Quello del ministro dell'Economia è un compito difficile e malvisto in primis dai partiti della sua maggioranza, ma mettere un freno alla spesa improduttiva è una necessità da perseguire. Auguri

La buona impressione che il governo suscitò nei suoi primi mesi a Bruxelles e sui mercati è stata dovuta alla legge di Bilancio scritta in tempi stretti, a misure come la stretta sui bonus edilizi follemente concessi dal governo Conte, all’avvio del phasing out dei sussidi energetici e, infine, al Def che confermava un quadro di responsabilità sui conti pubblici. Protagonisti e vigili guardiani di questo impulso costante alla prudenza sono il Mef, a cominciare dalla Ragioneria generale, e il ministro Giancarlo Giorgetti. Che merita solidarietà: il compito che svolge suscita malumore e incomprensione in primis nei partiti della sua maggioranza. 

Ieri il Corriere della sera ha annunciato che il ministro ha iniziato a fissare una serie di incontri coi suoi colleghi per chiedere impegni di revisione della spesa primaria di competenza. E’ un’ottima iniziativa, più che giustificata dai numeri della finanza pubblica, e dalle stesse parole che Giorgetti aveva scandito pronunciato presentando alle Camere il Def lo scorso 20 aprile. “Il quadro programmatico di finanza pubblica contenuto in questo documento – disse – si regge su una attenzione che deve essere costante. Sebbene la legge di contabilità già preveda la quantificazione degli effetti di ogni misura assunta sui tre saldi di riferimento, occorrerà porre la massima attenzione nella quantificazione dei relativi effetti finanziari e nella definizione delle relative coperture non solo con riferimento al saldo netto del bilancio dello Stato e all’indebitamento netto, ma anche al fabbisogno della Pa”. La preoccupazione  si è purtroppo già avverata. Nei primi sei mesi del 2023 il fabbisogno di cassa  è salito verso quota 95 miliardi di euro, nel 2022 era di 42,8 miliardi e il deficit 2022 si chiuse al 5,6 per cento (prima di crescere ulteriormente per effetto del computo dei bonus edilizi). L’obiettivo di riduzione del deficit del 2023 al 4,5 per cento  è seriamente messo in forse da un fabbisogno di cassa  raddoppiato. I ritardi d’incasso sulle rate del Pnrr – la terza prevista a febbraio arriverà forse  entro poche settimane, la quarta prevista per giugno con ogni probabilità non la vedremo che a 2024 inoltrato – non aiutano di certo. Come non aiutano le continue promesse dei partiti di maggioranza: dai prepensionamenti a meno tasse con la delega fiscale (non è un caso che il Mef abbia smontato  la cosiddetta falsa “flat tax incrementale” sui redditi dei lavoratori dipendenti, cara a Salvini); dalla prosecuzione e anzi dall’ampliamento della decontribuzione fino a 7 punti per i lavoratori dipendenti, disposta dal governo fino a dicembre, alle richieste delle regioni sulla sanità, e via continuando. 
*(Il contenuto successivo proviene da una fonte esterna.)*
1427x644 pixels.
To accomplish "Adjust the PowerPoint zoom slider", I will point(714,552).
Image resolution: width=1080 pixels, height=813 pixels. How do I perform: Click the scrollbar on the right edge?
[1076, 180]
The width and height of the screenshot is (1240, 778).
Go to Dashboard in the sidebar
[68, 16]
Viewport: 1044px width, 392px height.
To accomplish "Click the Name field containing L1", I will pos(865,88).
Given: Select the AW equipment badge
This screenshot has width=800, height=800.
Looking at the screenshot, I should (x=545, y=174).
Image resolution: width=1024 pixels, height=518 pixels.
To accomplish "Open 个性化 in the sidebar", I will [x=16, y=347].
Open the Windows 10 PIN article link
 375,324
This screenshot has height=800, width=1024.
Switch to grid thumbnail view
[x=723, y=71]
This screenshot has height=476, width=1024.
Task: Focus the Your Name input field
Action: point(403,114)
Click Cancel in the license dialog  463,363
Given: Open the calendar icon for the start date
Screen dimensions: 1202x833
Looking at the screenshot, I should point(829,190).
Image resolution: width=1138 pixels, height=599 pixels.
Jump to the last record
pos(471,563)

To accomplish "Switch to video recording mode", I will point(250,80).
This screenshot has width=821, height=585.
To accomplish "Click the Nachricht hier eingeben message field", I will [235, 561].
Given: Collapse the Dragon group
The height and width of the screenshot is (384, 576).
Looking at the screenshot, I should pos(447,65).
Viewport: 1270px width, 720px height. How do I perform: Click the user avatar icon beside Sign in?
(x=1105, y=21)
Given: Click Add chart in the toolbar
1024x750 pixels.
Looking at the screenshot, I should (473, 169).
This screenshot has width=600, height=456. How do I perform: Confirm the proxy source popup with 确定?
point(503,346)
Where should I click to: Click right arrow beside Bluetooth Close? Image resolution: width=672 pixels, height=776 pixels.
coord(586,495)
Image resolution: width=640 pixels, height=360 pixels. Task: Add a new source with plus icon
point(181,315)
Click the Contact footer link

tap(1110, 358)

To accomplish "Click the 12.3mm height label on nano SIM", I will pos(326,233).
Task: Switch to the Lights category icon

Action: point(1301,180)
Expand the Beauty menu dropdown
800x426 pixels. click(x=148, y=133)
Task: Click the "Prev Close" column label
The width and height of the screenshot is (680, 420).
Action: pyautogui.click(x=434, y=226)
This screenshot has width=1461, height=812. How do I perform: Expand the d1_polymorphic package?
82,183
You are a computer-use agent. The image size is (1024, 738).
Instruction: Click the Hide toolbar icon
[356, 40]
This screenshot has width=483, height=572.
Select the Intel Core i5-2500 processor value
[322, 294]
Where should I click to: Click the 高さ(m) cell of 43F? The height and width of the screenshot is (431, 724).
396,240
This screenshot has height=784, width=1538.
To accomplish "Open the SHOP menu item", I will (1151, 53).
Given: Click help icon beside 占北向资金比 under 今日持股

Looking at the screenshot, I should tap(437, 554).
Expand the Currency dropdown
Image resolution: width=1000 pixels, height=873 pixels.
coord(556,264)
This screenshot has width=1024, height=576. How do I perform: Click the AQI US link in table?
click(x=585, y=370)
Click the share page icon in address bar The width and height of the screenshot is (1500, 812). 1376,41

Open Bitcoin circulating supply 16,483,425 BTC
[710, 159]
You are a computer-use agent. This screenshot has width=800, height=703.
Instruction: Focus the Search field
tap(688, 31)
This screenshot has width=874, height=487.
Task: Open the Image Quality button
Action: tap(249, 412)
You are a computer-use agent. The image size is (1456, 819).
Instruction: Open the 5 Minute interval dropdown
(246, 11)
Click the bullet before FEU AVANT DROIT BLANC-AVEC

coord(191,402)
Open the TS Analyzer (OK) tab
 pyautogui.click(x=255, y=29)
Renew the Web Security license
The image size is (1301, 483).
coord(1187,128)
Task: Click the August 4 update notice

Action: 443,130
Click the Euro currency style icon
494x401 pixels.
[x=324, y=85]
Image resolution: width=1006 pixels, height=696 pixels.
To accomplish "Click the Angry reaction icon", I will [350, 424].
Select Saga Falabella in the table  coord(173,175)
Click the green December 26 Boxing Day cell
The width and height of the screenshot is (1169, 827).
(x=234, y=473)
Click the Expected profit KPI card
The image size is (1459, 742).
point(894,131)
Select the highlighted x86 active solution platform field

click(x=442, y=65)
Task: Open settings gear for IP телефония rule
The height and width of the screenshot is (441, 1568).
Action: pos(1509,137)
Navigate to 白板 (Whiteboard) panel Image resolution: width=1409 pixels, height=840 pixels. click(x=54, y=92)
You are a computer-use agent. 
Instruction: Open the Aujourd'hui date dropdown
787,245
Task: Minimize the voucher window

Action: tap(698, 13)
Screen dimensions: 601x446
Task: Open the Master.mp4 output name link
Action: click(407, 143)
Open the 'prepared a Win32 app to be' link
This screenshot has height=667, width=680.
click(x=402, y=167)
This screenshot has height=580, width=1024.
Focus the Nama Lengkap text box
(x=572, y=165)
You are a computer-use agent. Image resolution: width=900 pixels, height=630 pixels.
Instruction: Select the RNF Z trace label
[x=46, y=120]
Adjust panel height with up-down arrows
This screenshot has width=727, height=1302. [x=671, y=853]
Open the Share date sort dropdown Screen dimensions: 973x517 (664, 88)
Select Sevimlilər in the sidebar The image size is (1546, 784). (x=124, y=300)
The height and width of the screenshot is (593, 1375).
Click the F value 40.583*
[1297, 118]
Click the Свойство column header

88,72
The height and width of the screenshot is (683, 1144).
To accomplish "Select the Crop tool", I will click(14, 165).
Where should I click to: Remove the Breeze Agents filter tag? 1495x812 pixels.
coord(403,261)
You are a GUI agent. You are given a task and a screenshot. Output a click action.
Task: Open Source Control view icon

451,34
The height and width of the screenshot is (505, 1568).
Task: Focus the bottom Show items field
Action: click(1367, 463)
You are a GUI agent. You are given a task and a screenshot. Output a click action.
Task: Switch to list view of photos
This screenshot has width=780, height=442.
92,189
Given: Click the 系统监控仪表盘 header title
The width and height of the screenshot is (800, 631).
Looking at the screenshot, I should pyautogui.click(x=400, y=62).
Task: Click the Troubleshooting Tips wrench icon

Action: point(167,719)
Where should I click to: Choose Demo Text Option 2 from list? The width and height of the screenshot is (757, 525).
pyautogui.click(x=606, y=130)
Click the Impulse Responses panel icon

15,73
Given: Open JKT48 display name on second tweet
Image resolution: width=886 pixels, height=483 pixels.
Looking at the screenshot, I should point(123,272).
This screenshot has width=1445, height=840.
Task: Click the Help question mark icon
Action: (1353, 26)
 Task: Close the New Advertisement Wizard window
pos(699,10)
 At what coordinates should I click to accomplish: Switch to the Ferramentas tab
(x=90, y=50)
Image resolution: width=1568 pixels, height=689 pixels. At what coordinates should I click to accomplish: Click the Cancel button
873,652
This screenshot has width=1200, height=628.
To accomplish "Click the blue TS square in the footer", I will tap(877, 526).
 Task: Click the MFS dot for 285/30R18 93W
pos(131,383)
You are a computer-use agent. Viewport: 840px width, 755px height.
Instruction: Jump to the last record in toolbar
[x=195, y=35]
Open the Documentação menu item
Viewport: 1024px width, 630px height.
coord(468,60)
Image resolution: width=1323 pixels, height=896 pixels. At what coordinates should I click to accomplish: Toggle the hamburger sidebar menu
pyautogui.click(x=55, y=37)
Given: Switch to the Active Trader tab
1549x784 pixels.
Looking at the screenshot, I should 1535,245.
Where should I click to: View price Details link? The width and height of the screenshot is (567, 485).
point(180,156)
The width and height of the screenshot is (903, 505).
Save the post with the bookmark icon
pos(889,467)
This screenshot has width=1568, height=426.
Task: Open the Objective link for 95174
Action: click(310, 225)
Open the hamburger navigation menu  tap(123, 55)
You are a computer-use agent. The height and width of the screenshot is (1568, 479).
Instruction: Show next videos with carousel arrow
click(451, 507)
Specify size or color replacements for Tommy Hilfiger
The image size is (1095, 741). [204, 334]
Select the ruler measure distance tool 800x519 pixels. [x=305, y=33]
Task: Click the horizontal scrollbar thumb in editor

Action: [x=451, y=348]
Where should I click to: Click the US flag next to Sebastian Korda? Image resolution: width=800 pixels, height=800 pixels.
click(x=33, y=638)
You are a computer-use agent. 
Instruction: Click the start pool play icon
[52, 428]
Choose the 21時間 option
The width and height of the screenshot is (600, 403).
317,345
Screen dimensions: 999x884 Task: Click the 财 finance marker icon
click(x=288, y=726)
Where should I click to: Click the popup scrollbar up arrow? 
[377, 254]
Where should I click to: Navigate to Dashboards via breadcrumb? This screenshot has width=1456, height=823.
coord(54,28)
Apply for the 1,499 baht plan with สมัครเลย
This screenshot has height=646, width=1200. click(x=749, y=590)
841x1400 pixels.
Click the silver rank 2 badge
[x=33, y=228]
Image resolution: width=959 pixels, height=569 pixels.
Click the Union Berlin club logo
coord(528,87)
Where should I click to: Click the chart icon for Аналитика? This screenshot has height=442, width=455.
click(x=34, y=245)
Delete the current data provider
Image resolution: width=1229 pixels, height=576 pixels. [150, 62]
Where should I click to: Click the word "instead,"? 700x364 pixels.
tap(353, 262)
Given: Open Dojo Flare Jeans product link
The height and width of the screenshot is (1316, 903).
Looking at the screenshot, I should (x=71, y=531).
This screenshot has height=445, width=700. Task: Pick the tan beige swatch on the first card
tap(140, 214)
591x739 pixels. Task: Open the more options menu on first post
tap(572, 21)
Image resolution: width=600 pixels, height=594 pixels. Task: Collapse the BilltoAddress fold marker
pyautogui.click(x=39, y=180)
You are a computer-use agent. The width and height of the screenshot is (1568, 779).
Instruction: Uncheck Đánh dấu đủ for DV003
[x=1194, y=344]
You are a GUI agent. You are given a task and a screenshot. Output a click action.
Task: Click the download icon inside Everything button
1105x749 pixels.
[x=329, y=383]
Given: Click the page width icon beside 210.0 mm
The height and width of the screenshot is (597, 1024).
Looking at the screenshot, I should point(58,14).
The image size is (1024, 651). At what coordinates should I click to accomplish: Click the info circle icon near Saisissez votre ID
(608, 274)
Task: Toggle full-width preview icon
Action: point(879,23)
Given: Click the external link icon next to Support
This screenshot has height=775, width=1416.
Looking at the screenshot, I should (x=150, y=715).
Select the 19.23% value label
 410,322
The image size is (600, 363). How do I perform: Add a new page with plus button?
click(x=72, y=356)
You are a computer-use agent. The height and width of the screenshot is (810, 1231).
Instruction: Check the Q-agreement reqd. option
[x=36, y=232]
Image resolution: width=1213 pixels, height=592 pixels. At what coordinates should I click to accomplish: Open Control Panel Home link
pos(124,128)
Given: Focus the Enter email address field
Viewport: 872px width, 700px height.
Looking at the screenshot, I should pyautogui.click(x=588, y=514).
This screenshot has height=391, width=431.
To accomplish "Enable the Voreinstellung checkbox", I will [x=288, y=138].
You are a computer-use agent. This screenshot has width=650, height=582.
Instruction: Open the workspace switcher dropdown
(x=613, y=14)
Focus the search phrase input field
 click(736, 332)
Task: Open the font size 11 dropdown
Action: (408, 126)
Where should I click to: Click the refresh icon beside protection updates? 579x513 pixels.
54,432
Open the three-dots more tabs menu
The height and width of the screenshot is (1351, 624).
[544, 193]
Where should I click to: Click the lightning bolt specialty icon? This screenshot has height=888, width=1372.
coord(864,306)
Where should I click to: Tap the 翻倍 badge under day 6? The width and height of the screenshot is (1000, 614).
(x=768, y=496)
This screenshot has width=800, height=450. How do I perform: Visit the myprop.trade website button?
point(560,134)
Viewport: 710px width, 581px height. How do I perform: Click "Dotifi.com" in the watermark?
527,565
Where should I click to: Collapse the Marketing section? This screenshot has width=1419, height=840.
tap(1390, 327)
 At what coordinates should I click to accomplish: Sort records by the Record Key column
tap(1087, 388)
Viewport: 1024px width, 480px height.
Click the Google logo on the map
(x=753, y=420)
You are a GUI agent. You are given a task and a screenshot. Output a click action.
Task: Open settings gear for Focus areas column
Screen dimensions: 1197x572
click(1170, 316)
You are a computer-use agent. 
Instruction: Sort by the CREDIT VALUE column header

Il percorso indicato dal Def ha sempre visto nei partiti di maggioranza lo stesso interesse riservato a una mera esercitazione di facciata. Fatto sta che gli obiettivi programmatici erano di un indebitamento netto  che scendeva dal 4,5 per cento (oggi a rischio) del 2023 al 3,7  nel 2024, fino al 2,5 nel 2026. Con una riduzione del debito pubblico dal 144 per cento  al 140,4 nel 2026, grazie al miglioramento dell’avanzo primario, portandolo da -0,6 a +2 per cento, cioè nel totale dei 3 anni con oltre 45 miliardi tra minori spese o maggiori entrate. E’ vero che in questo 2023 l’Italia sta crescendo un po’ più degli altri grandi paesi Ue, e che l’inflazione persistente dovrebbe accrescere le entrate per la componente nominale, ma è singolare che le imposte indirette nei primi sei mesi siano scese, non aumentate. Sarà dunque ancora una volta difficile, per Giorgetti, preparare i suoi colleghi alla necessità di mettere un freno alla spesa improduttiva. Tuttavia ha diverse frecce al suo arco. Non solo quelle ovvie, cioè non farsi cogliere impreparati dal nuovo patto di stabilità europeo, che ancora aspetta la sua definizione finale, ma in ogni caso entra in vigore a inizio 2024. Ma soprattutto perché, se la destra ci tiene a imprimere un’orma consistente per una crescita più sostenuta, occorre rimodulare la spesa a favore delle componenti strutturali della crescita. 

L’ultimo rapporto annuale dell’Istat indica con precisione come fare: una spesa più rivolta ai giovani e meno ai prepensionati, l’adozione di meccanismi strutturali e non a tempo di incentivazione degli investimenti delle imprese. Che, nell’incertezza odierna, stanno di nuovo frenando, e senza di cui non c’è né maggior crescita né un’occupazione che continui a salire come avvenuto sinora. Auguri dunque a Giorgetti: per questa buona battaglia, se li merita.